Task: Turn the listing below, from its first line through the line containing "The height and", into a numbered list, skipping any blank lines.

══ Raw data

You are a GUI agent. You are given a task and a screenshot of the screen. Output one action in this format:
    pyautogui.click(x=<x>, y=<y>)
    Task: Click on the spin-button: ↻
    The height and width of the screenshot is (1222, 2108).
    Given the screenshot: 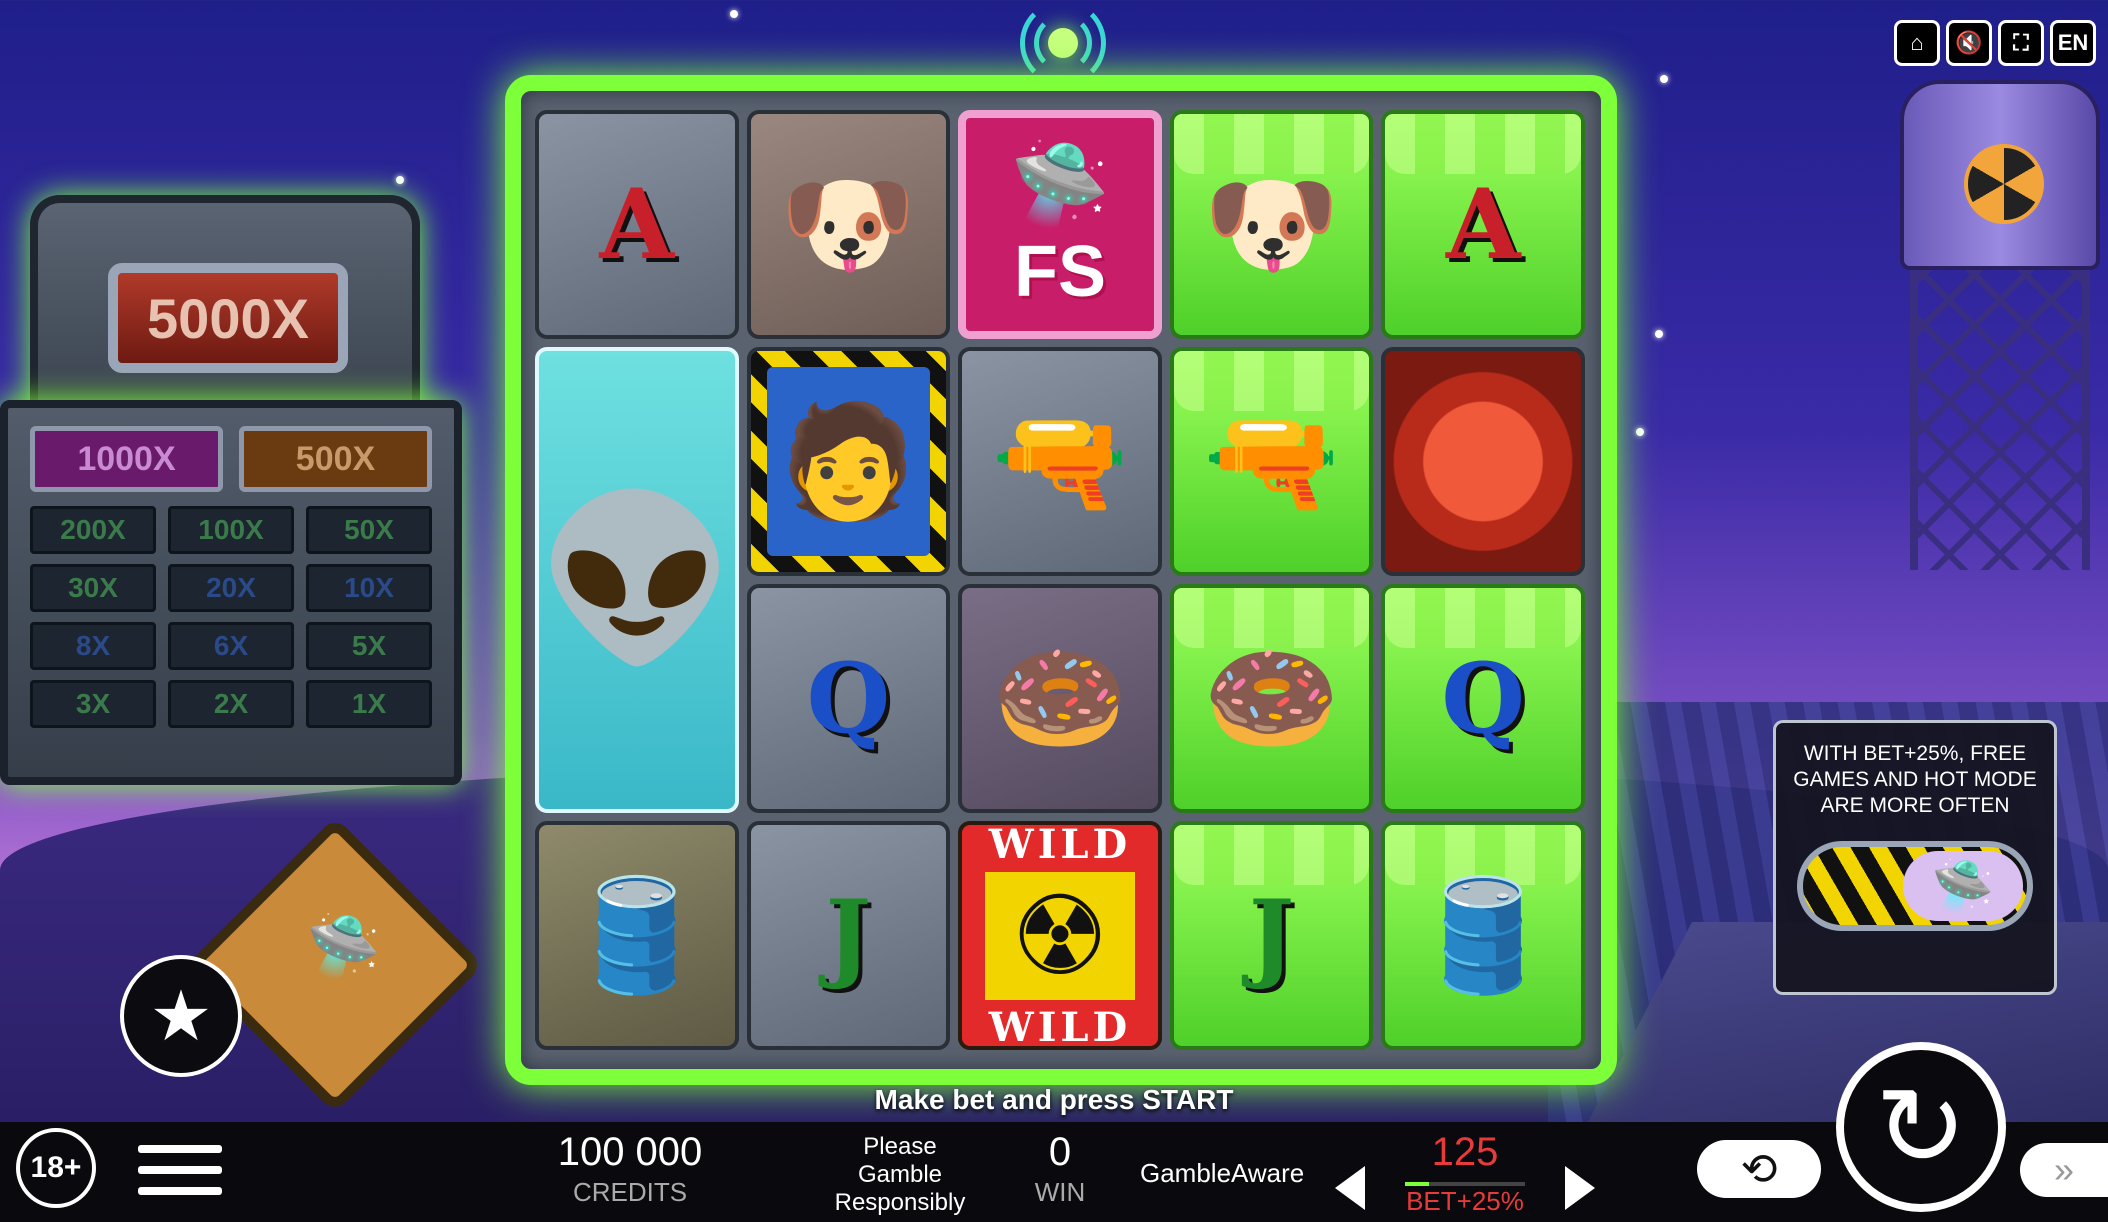 What is the action you would take?
    pyautogui.click(x=1921, y=1127)
    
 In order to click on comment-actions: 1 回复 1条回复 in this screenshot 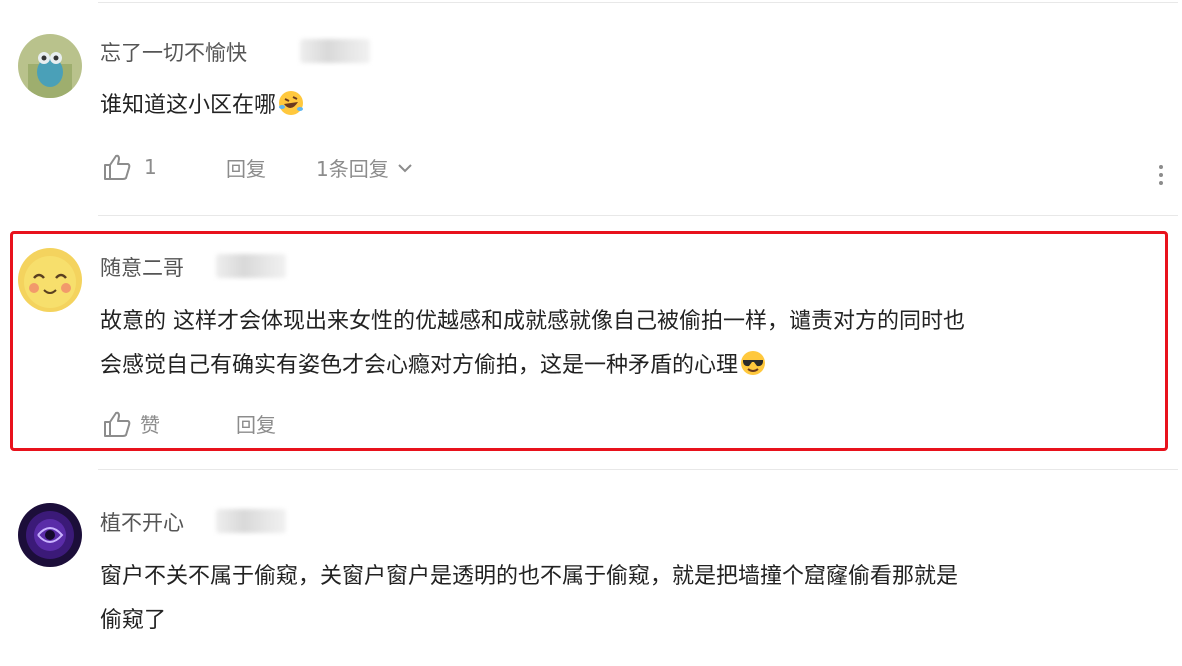, I will do `click(640, 168)`.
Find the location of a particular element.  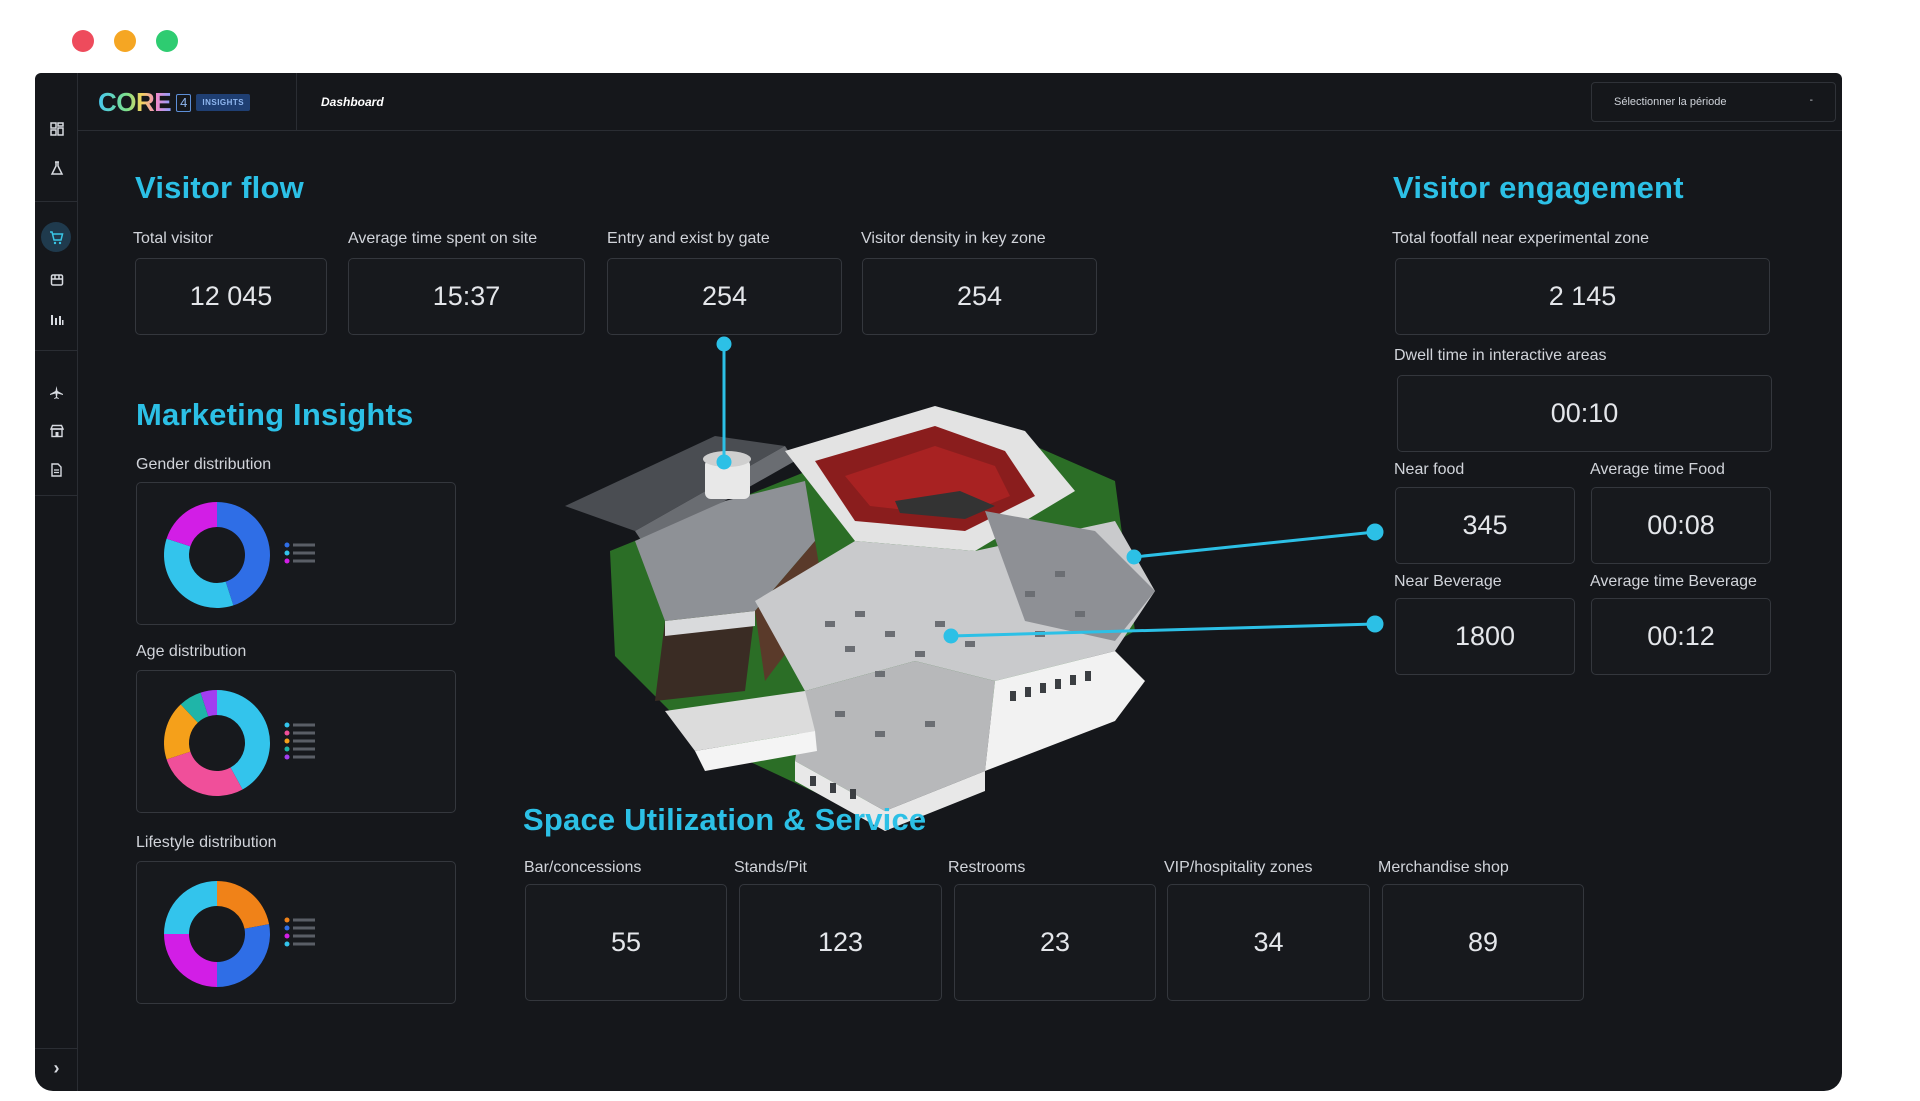

vip-hospitality-card: 34 is located at coordinates (1268, 942).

════

Written answer:
1. You are a GUI agent. You are given a task and a screenshot of the screen. Output one action in this format:
2.     pyautogui.click(x=<x>, y=<y>)
3.     Task: Click on the spin-button: ↻
4.     The height and width of the screenshot is (1222, 2108).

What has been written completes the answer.